End of school year: report meetings

Expert Guidance for a Smooth parent-teacher meeting

As we are approaching the end of the school year, many parents will be invited to attend a meeting with the teacher to discuss their child’s school reports.

The Dutch way of grading is different from most other countries, and you will encounter a lot of abbreviations and percentages.
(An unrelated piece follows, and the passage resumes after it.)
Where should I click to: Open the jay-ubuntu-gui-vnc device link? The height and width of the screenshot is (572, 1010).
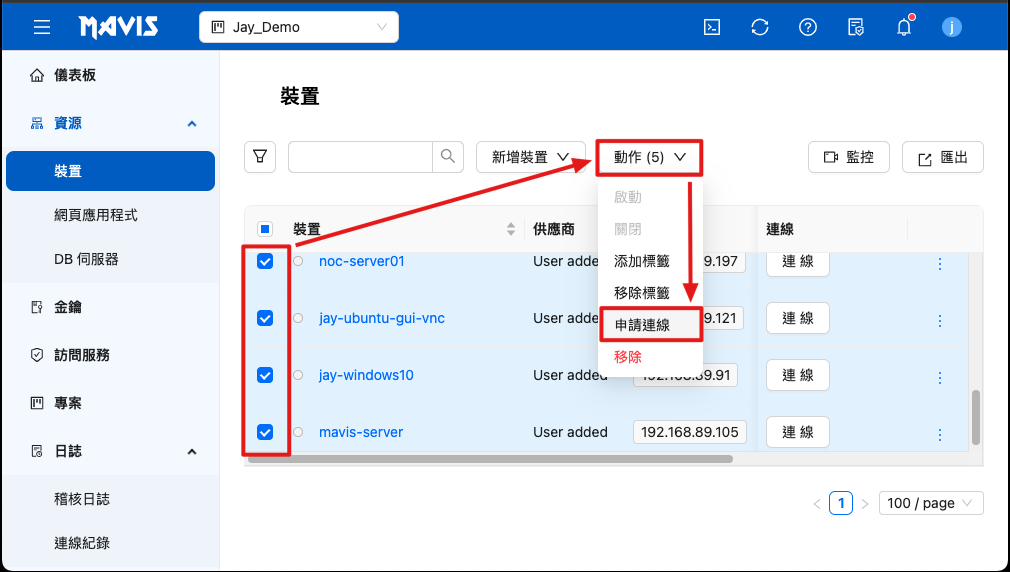point(382,318)
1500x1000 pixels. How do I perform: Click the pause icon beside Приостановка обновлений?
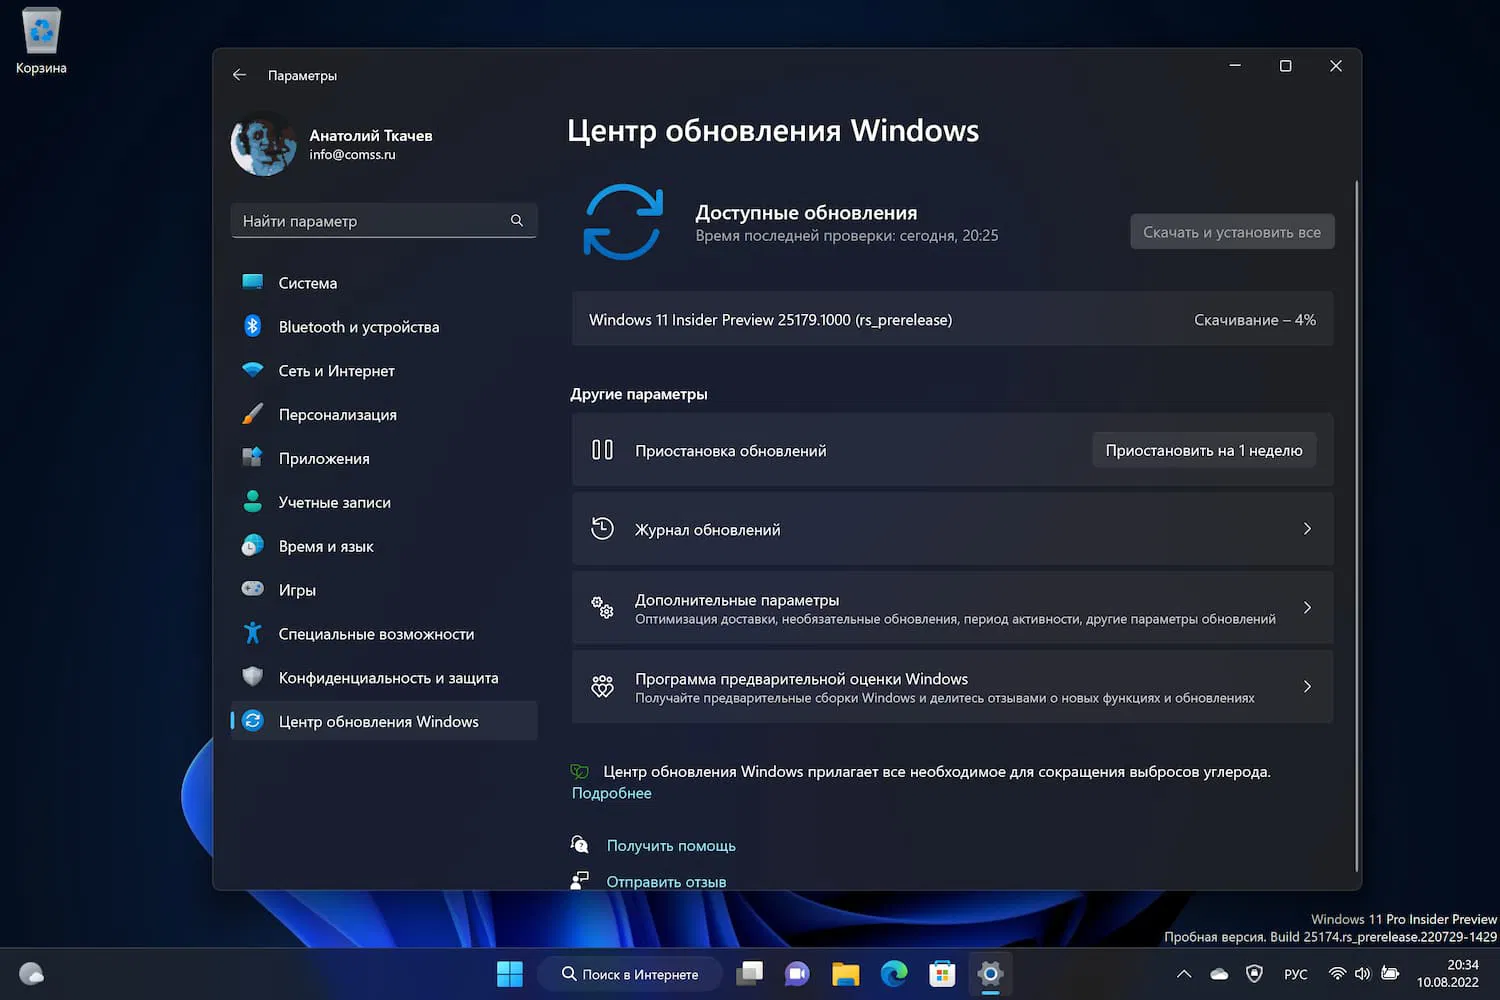click(602, 450)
Dutch grading vs. American

Understanding the Process

How to read your child's report card

How to interpret your child's report cards - Cito graphs
Commonly, in the Netherlands, the grades are unrelated to the percentage of the test questions you have answered correctly. The teacher decides for each test separately how many mistakes you are allowed to make to still get a pass (=5.5).
Don’t hope for a 10, because this means that everything is perfect, that every comma has been put in the correct place, and that nothing could have been done better. In other words, a 10 is only destined for God.
In secondary school it gets even more complicated, where it is still possible to pass the year with insufficient grades. But, not for the core subjects…..
How this all works? Book a video call, and we’ll explain it all.
Good to know: in general, there is little competition in class, and there is little push to be the best in class. On the contrary, many students are just happy with a 6 on their final report card.
I found this video about the Dutch ‘Sixes’ Culture vs US ‘Performance’ Culture very enlightening. (The accompanying picture is from their video).

Book Your Consultation Today

Don’t navigate these complicated grade descriptions alone. Book a call with New2NL, and we’ll explain how to interpret your child’s grades, and what you could realistically expect from them. Click here to schedule your consultation.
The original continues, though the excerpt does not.